Related OneAgent metric

Available disk space (%) below

Smaller value is more severe

DiskStats object field: availPercentage
Mintv2 metric: dt.host.disk.free
Timeseries: builtin:host.disk.free

Available disk space (MiB) below

Smaller value is more severe

DiskStats object field: avail
Mintv2 metric: dt.host.disk.avail
Timeseries: builtin:host.disk.avail

Available inodes (%) below

Smaller value is more severe

DiskStats object field: availINodesPercentag
Mintv2 metric: dt.host.disk.inodes_avail
Timeseries: builtin:host.disk.inodesAvail

Available inodes (number) below

Smaller value is more severe

Calculated from Diskstats: totalINodes * availINodesPercentage
Mintv2 metric: dt.host.disk.inodes_avail * dt.host.disk.inodes_total
Timeseries: builtin:host.disk.inodesTotal * builtin:host.disk.inodesAvail

Is read only file system

N/A

Disk object field: readOnly
Mintv2 metric: N/A
Timeseries: N/A

Read time (ms) exceeding

Larger value is more severe

Disk object field: readTime
Mintv2 metric: dt.host.disk.read_time
Timeseries: builtin:host.disk.readTime

Write time (ms) exceeding

Larger value is more severe

Disk object field: writeTime
Mintv2 metric: dt.host.disk.write_time
Timeseries: builtin:host.disk.writeTime

Anomaly detection configuration hierarchy

You can configure anomaly detection rules and policies on multiple levels—host, host group, environment.
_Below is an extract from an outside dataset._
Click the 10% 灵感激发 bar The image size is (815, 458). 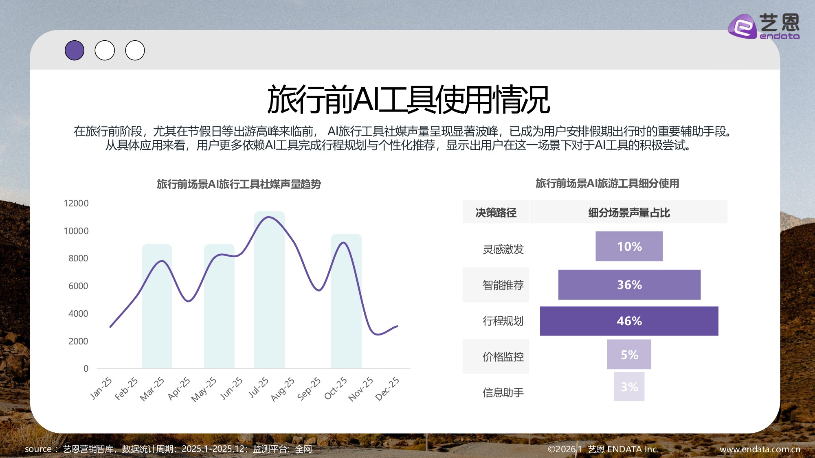[x=628, y=246]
When you have multiple rules affecting the same entity, the most specific rule prevails over more generic rules.

Disk rules

Custom rules are evaluated from top to bottom, and the first matching rule applies, so be sure to place your rule in the correct position on the list.

Disk is assigned to the first policy it matches to (based on disk name and/or metadata) according to the policies hierarchy.

Disk Edge policies

For Disk Edge, the order of policies is also evaluated from the more specific scope (more priority) to a more generic one (less priority).